RRN mapping assigns unique identifiers to each data item in the source system. These identifiers, called Record-Reference Numbers (RRNs), help track changes. When data changes occur, RRNs are used to identify updated, inserted, or deleted records since the last replication cycle. With RRN mapping, efficient detection of changes is facilitated, allowing for the propagation of these changes to the target dataset during the replication process.
To configure RRN mapping in a continuous replication pipeline:
- Select the Synchronize, when setting up your replication pipeline.
- After selecting the source and target connections, in the Staging section, provide required information on following options:
- Service account to use: Choose the option 'Service account specified in the connection' from drop-down.
- Google cloud storage directory: Specify the folder path in Google Cloud Storage where data will be stored or retrieved.
- Stgaing Schema: Define the temporary storage area to organize and structure the data during processing.
- While Mapping fields, you have the option to perform custom mapping. Ensure that the Target table has a specific primary key defined, not in the Source table. The Target table primary key should have RRN_Field_Data and type as Numeric.

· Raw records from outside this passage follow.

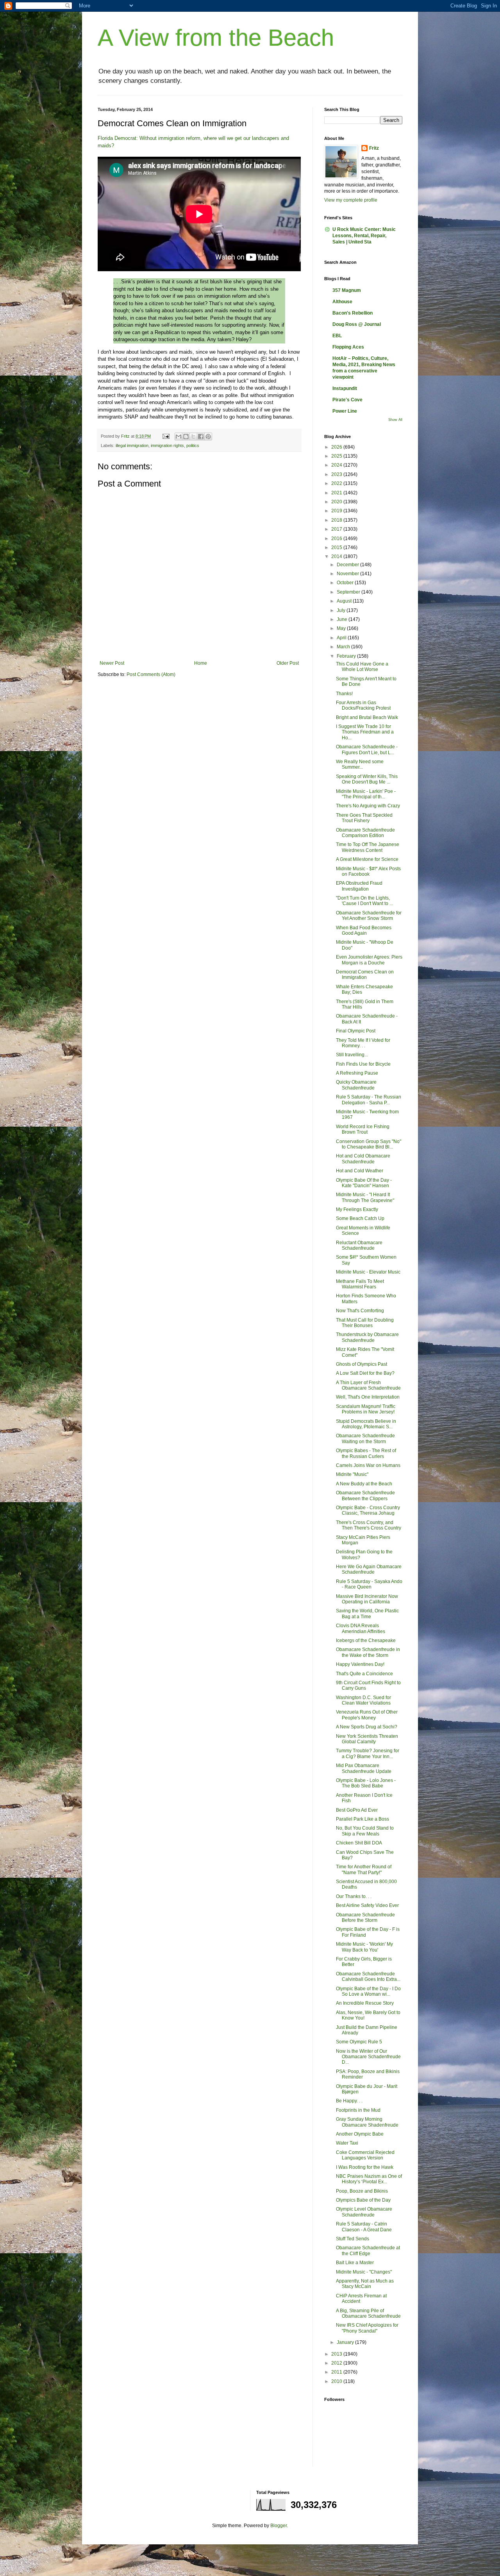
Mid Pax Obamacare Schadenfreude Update (363, 1768)
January (346, 2342)
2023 (337, 474)
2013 (337, 2354)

- On the summary page, click Validate Configuration
In the log reader config, the replicate clear physical file member should be set to Yes if the pipeline is using the RRN field as the distribution key for one or more datasets.
The replicate clear physical file member field is set to No in this case, we should throw a validation warning, indicating that if they proceed, and a CLRPFM is done, the data may be inconsistent and may need to be resynchronized.
Warning: The following problems were found while validating configuration changes.The above warning message is displayed when a project configuration has validation issues but can still be committed.